What is more obvious than “practice something to get better at it”? Here is my friend Jonathan Mayhew in a post called “Jazz Piano” from his superb blog “Stupid Motivational Tricks: Scholarly Writing and How to Get It Done“:

Every thing begins with an idea. I have always wanted to play jazz piano, and now I am doing it, albeit at a lowish level. I see no possibility of getting worse with practice. There will be a plateau or two, with steady progress between the plateaux, and then a point at which I won’t get better.

It strikes me that the key with these kinds of things is neither to underestimate nor to overestimate the difficulty of it. If you think it is going to be easy, then it is easy to get frustrated. If you think of it is impossible, then you won’t even imagine doing it. My approach is just to get lost in it when I am doing it. I could spend 15 minutes trying out variations of a few chords. The other day I closed my eyes and I could still play some of my songs fine.
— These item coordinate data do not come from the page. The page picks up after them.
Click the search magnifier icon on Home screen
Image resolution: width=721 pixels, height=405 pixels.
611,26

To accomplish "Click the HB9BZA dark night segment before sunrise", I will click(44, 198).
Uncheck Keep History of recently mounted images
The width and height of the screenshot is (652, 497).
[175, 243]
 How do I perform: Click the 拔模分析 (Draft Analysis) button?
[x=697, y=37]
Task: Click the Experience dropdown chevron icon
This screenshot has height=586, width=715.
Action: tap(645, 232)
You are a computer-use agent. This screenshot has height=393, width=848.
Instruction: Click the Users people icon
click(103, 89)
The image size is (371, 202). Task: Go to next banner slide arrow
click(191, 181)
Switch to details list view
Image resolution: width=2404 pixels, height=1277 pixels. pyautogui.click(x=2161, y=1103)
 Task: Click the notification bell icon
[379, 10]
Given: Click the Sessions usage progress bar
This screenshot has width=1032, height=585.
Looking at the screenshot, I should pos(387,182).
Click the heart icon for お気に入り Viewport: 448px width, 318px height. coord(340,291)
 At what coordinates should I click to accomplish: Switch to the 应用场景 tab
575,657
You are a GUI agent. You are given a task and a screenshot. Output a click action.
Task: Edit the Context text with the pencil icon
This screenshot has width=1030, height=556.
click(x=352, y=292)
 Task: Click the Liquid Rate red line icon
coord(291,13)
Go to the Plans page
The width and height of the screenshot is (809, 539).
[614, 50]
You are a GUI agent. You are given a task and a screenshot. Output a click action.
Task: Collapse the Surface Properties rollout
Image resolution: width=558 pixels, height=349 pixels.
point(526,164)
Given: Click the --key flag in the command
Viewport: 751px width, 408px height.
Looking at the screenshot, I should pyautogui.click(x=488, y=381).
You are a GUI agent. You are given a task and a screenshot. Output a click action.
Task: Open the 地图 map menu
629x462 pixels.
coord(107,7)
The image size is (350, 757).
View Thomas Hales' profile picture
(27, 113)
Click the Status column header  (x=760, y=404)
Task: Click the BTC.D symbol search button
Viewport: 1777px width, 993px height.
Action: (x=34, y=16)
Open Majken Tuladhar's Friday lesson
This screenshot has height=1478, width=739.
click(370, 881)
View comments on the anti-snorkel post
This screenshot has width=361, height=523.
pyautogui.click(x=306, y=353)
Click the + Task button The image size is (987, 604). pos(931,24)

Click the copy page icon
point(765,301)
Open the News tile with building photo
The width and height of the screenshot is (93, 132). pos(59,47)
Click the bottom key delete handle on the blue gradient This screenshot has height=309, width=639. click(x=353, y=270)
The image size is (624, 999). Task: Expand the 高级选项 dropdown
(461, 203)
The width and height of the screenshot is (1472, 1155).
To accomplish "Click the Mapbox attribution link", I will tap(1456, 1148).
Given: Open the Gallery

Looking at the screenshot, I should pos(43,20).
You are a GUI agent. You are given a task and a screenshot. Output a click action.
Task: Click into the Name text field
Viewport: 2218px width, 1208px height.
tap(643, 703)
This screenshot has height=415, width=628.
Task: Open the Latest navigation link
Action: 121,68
Most things, you can probably do. Ride a bike, make ceramics, or grow plants. If you are interested enough in it, that is. I am quite sure that I could be a crossword puzzle constructor. Some day I’ll want to do this, though not now.

Mayhew’s blog slices into the topic of practice again and again – lucid, brilliant, entertaining, and always very useful variations upon a theme. It is profound stuff. What one says about getting better at playing piano, writing books, constructing crossword puzzles – one is saying about living life.

“I see no possibility of getting worse with practice.”